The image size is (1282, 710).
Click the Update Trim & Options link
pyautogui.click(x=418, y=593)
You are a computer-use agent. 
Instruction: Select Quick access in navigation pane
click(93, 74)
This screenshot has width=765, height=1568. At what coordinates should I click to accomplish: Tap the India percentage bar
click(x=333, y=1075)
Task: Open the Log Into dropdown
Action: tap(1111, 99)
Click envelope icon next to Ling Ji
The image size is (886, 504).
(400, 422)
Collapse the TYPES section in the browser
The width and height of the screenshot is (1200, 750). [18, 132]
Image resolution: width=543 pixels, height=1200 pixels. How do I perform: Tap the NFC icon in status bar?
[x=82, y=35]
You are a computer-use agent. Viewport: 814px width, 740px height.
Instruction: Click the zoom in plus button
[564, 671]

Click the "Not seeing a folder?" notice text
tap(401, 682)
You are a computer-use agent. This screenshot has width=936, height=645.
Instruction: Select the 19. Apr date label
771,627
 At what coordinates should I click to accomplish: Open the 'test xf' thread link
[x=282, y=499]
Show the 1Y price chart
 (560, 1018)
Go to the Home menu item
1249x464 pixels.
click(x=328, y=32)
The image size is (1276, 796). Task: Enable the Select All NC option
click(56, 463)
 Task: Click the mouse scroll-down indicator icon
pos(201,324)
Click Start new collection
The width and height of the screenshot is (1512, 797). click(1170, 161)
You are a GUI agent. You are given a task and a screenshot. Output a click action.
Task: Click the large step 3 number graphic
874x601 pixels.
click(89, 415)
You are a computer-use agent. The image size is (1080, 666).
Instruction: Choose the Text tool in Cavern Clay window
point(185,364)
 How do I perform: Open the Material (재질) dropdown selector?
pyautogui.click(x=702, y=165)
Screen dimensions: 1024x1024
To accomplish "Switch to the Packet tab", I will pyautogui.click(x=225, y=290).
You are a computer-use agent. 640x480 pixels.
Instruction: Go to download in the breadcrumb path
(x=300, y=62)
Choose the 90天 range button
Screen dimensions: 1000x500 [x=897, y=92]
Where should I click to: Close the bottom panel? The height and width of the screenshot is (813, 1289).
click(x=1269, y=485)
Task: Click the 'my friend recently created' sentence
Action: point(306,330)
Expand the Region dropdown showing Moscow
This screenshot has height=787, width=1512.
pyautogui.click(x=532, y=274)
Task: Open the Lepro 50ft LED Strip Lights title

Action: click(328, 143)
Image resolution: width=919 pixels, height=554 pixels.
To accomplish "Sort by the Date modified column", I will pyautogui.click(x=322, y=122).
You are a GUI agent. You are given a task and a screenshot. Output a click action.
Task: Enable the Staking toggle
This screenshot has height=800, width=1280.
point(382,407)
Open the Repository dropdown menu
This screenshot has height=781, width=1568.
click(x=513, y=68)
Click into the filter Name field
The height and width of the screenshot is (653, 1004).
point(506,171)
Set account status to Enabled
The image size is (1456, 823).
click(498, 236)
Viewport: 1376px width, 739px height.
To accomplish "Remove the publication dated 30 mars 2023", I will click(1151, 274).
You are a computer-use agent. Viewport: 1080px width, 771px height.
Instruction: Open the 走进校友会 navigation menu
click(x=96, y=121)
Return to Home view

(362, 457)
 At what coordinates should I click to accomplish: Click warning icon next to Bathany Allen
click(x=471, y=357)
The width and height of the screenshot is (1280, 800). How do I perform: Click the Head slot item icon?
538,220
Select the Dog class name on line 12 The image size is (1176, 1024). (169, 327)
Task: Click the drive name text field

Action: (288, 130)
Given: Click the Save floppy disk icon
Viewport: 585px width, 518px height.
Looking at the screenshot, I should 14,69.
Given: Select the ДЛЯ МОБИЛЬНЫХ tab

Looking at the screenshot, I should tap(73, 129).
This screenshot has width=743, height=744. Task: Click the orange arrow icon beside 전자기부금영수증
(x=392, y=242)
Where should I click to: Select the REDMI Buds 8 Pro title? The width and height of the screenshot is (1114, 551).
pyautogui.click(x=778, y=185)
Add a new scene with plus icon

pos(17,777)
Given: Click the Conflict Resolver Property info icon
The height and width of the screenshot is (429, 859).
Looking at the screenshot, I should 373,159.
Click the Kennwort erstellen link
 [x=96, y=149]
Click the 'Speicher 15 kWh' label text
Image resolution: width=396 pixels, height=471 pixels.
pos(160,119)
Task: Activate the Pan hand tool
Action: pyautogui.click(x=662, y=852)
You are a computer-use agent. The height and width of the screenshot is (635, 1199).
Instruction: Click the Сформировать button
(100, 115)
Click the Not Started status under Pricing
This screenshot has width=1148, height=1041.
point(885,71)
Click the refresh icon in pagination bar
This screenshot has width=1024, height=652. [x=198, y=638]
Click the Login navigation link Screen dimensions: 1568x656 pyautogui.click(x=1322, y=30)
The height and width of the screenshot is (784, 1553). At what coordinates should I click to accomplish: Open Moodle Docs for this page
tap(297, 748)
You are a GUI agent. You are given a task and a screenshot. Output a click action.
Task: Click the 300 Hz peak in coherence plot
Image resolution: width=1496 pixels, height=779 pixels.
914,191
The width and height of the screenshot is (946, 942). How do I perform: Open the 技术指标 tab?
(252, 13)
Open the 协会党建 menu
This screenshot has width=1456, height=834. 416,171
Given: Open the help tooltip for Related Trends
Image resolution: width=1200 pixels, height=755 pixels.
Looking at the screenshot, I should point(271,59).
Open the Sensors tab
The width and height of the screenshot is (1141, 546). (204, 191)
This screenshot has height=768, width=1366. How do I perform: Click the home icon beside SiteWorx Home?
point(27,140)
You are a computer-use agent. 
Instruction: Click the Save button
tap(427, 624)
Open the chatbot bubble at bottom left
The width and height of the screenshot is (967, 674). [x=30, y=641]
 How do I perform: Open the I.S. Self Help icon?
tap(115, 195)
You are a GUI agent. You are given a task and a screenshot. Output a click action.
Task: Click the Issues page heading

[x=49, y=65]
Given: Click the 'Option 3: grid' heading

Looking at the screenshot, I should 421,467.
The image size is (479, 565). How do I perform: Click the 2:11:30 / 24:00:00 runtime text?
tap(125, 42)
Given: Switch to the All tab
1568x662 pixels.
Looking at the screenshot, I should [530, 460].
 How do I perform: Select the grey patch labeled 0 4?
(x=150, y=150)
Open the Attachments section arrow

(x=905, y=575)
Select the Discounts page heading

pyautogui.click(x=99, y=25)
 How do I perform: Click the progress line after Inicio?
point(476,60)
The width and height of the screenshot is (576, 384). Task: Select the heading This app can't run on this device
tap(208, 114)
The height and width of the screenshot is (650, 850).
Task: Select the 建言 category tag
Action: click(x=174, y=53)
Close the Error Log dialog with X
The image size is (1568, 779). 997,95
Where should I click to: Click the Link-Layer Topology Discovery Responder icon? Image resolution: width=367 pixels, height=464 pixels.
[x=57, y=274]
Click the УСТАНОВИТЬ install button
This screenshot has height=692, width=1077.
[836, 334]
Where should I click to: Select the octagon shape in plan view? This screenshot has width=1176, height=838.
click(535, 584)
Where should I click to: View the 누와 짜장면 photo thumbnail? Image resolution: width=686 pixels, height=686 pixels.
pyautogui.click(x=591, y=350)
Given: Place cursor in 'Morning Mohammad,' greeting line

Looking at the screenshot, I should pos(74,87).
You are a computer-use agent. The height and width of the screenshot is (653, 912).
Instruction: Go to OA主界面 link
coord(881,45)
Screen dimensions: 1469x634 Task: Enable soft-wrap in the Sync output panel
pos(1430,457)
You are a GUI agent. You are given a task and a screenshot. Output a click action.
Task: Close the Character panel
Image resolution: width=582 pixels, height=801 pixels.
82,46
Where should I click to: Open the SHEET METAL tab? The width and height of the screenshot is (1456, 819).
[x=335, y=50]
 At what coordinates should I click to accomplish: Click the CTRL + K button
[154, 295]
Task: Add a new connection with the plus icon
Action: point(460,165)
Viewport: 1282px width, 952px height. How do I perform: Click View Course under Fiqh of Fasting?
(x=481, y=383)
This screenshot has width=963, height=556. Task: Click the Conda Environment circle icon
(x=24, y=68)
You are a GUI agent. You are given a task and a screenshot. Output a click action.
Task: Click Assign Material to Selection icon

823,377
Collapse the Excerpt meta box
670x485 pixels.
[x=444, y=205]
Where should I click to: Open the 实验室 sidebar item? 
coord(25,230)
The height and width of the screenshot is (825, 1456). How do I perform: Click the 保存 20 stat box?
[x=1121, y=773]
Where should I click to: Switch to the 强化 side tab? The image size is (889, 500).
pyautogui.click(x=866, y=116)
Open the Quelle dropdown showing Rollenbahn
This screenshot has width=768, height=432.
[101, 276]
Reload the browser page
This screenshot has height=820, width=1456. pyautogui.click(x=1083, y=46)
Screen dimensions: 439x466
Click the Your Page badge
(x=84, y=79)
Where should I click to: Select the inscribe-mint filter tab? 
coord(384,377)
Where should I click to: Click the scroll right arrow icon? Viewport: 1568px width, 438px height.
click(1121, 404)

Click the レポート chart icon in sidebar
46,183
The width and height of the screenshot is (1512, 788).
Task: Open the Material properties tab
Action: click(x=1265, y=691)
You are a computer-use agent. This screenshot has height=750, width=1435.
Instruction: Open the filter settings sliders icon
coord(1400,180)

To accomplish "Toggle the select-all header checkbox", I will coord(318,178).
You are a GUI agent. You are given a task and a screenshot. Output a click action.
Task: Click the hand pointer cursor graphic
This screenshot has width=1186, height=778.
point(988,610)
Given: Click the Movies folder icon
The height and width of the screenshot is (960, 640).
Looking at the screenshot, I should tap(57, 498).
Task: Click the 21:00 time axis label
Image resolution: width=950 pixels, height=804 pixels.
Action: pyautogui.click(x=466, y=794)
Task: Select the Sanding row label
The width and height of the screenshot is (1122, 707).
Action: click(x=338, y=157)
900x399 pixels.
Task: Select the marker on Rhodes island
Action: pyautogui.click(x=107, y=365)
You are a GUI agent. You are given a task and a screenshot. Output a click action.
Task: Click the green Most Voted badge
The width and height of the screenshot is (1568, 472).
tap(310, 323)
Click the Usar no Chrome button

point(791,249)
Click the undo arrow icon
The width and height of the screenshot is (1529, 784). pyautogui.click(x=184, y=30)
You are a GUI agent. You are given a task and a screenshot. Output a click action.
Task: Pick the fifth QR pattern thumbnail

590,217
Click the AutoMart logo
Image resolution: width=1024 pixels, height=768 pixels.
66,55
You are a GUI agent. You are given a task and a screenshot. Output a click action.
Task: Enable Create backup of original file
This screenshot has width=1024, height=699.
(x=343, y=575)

++++++++++

> **What the task requires**:
Every line of the listing that includes the word "will" must be copied.

> **Reply**:
To accomplish "Switch to the Packet tab", I will pyautogui.click(x=225, y=290).
To accomplish "Sort by the Date modified column", I will pyautogui.click(x=322, y=122).
To accomplish "Remove the publication dated 30 mars 2023", I will click(1151, 274).
To accomplish "Toggle the select-all header checkbox", I will coord(318,178).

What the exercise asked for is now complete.